Hace
años vi un documental sobre un pueblo de Siberia que me trajo a la
memoria el lugar de la Mancha donde vivía don Quijote. Conste que en
aquellos tiempos la televisión pública no estaba obligada por las
leyes del mercado a competir en cretinismo y zafiedad con las
televisiones privadas y se podía permitir el lujo de emitir un
excelente programa de Antropología en horario de máxima audiencia.
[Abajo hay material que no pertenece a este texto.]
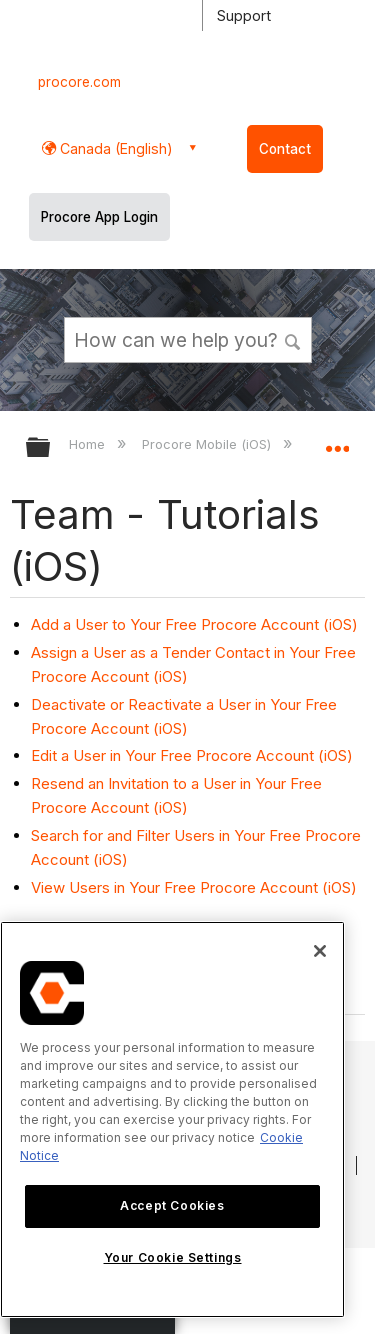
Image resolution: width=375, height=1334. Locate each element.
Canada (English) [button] (114, 148)
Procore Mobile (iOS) (208, 444)
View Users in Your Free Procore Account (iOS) (194, 887)
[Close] (320, 951)
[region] (172, 1119)
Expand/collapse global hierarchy (51, 448)
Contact (285, 149)
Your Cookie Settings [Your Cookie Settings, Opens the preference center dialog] (173, 1257)
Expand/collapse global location (337, 441)
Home (89, 444)
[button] (293, 339)
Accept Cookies (172, 1205)
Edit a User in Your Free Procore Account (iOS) (192, 755)
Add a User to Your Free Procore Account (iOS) (194, 624)
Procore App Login (99, 217)
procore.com (79, 82)
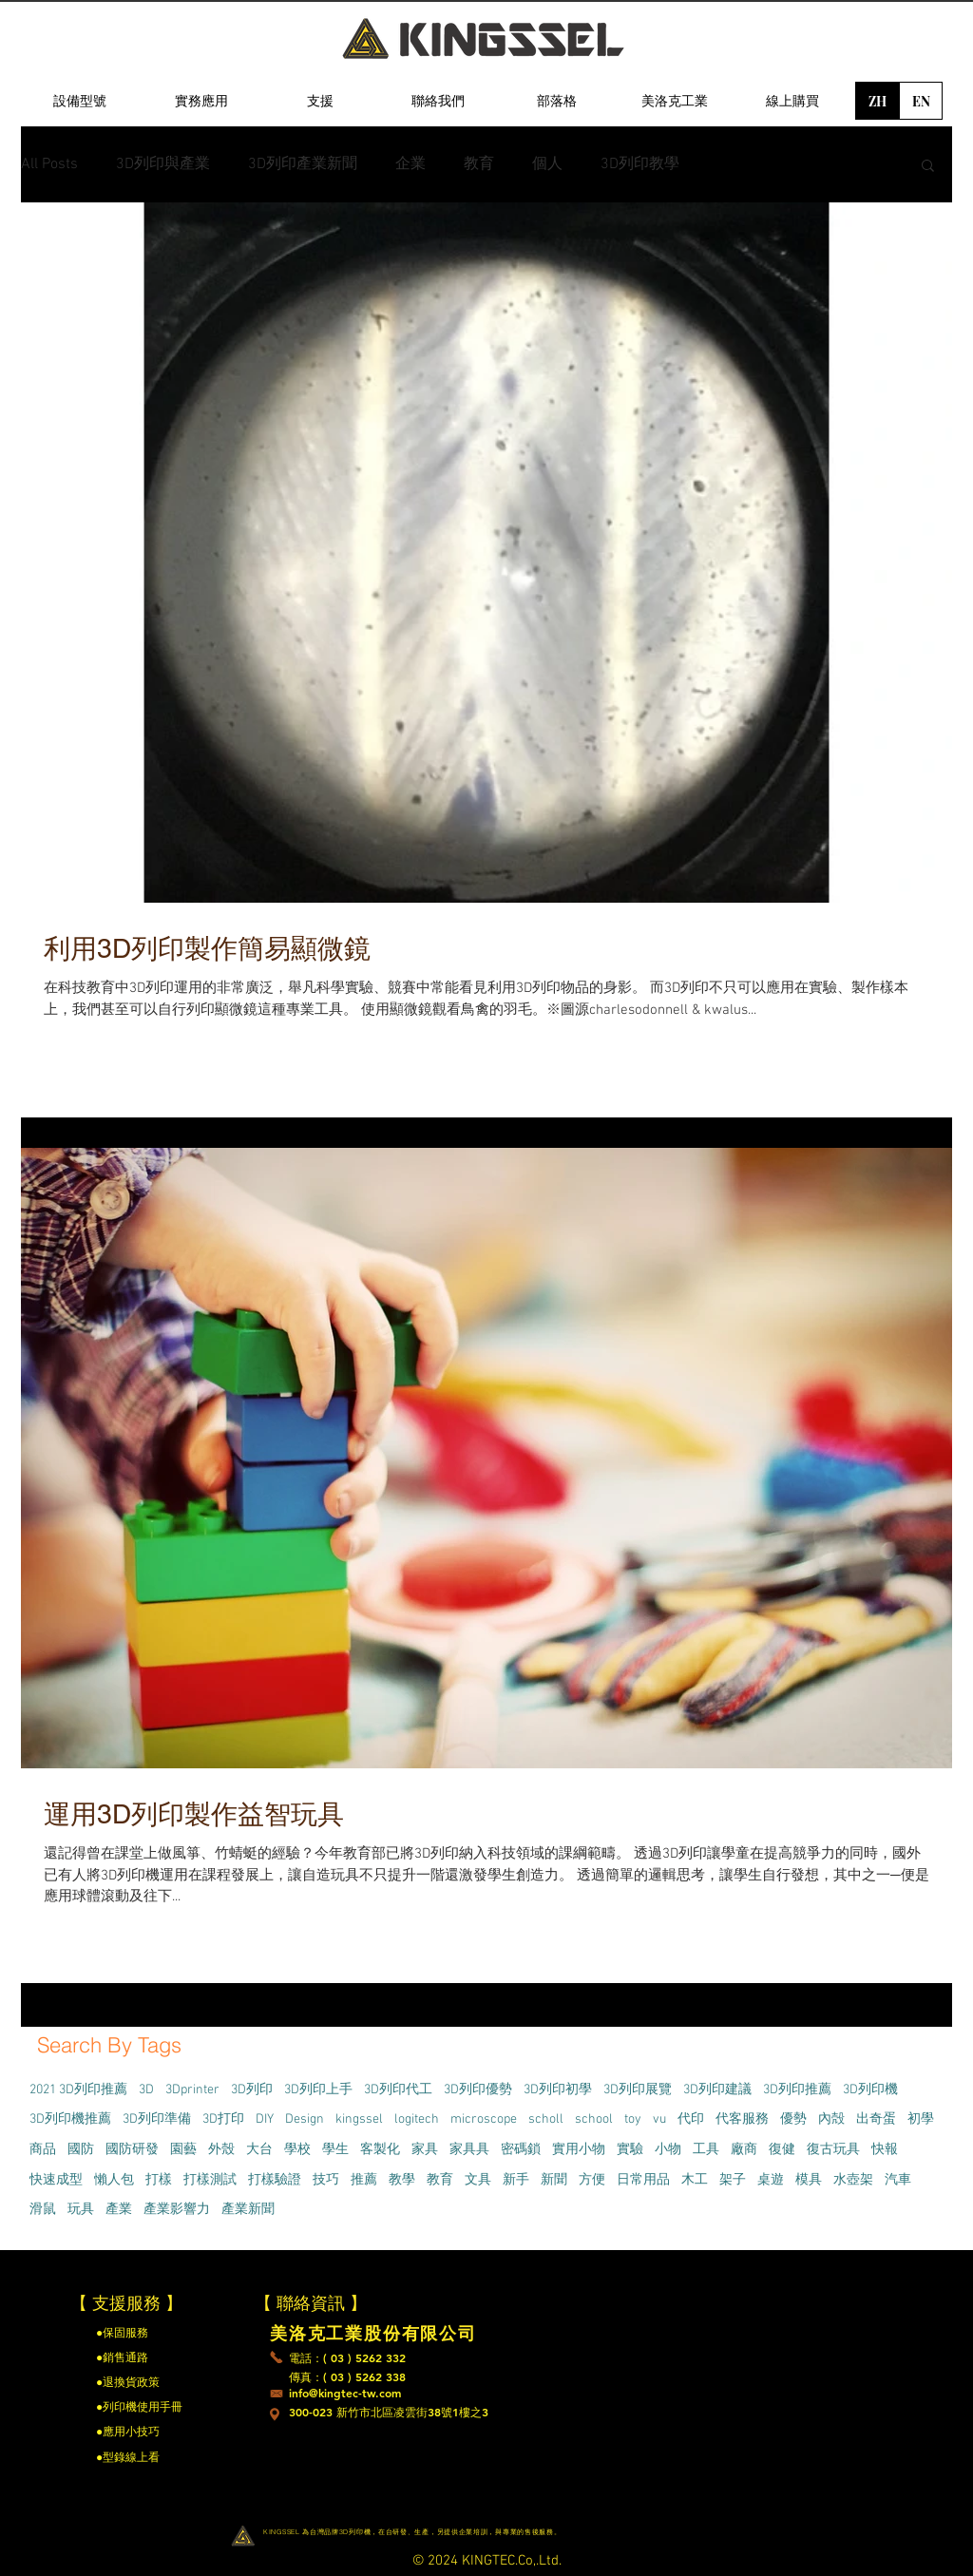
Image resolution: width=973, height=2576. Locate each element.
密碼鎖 (521, 2150)
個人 (547, 164)
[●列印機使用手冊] (139, 2406)
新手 (516, 2180)
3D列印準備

Entonces se enviaban expediciones a los lugares más remotos del
planeta para investigar las costumbres de otros pueblos. Como
predicaba el Caballero de la Triste Figura a los cabreros: Dichosa edad y
siglos dichosos aquellos a quien los antiguos pusieron nombres de
dorados...
Los
protagonistas del documental se dedicaban al pastoreo de renos. Hasta
mediados del siglo XX eran un pueblo nómada, pero el modelo de
economía soviético, según el antropólogo, había fomentado el
asentamiento estable de la población. En consecuencia, habían
dejado de vagar por la taiga con sus rebaños para fijar la
residencia en una acogedora aldea de casas de madera, donde los
antiguos trashumantes se beneficiaban de servicios públicos tales
como una biblioteca. Pues bien, lo curioso del caso es que presidía
la sala de lectura... un retrato de Cervantes. Y sí, la biblioteca
pública y el retrato de Cervantes eran una herencia de la denostada
época soviética. Seguramente ni a las autoridades rusas de hoy en
día ni a las locales se les hubiera ocurrido semejante quijotada.
Esta
presencia de Cervantes en las regiones árticas, los territorios
bárbaros de Persiles y Sigismunda, contrasta con lo que sucedió en
un instituto de nuestro país −cuyo
nombre sí recuerdo, pero no quiero decir−,
en el cual se retiró un retrato del autor de las Novelas
ejemplares que había en el vestíbulo de la escuela; atropello
perpetrado con las agravantes de premeditación y alevosía.
Aunque
el equipo directivo no dio explicaciones, la defenestración del
novelista estaba cargada de simbolismo. Comprendo hasta cierto punto
que los autores elevados a la categoría de nacionales por sus
compatriotas nacionalistas susciten el rechazo de los nacionalistas
que defienden un nacionalismo alternativo. Ay, que la parrafada
parece unos de esos razonamientos intrincados, estilo Feliciano de
Silva, que secaban el cerebro al bueno de Alonso Quijano.
Hablando
a la pata llana: antes que convertir a Cervantes en un patético
Generalísmo de las Letras Patrias, deberíamos leer a los clásicos,
estudiarlos, apoyar a los especialistas que los investigan y editan,
y proporcionar una buena educación literaria a la juventud. Evitemos que los neocasticistas pongan a Cervantes al mismo
nivel que los toros, el sol, la fiesta, las procesiones, los
futbolistas y demás blasones de la marca España. Dicho lo cual,
podemos criticar y criticamos la inagotable inventiva de esa otra
burguesía reaccionaria que concibe naciones de diseño en las que,
por ejemplo, en vez de Cervantes, reina Rosalía; no hay toros, sino
vacas; sol, sino lluvia; estepas, sino bosques... y así hasta el
infinito de las fantasías antagónicas.
Tengo
para mí que se descolgó el retrato de Cervantes como se arría la
bandera de una potencia colonial. Esto sucedió en un instituto de
nuestro país, en una casa consagrada a la instrucción pública.
Nosotros,
quienes leemos a Cervantes, somos su verdadera nación. Y los que lo
defienden o lo condenan sin haberlo leído son, en palabras de la
hechicera Cenotia sobre la Inquisición, mastines veladores del
católico rebaño: personaje este, por cierto, de una novela que
Cervantes ambientó en el helado Norte, cerca del lugar de Siberia
donde los soviéticos edificarían siglos después una biblioteca
pública y colocarían un retrato suyo. Toda una lección para los
sectores más retrógrados de nuestra comunidad educativa.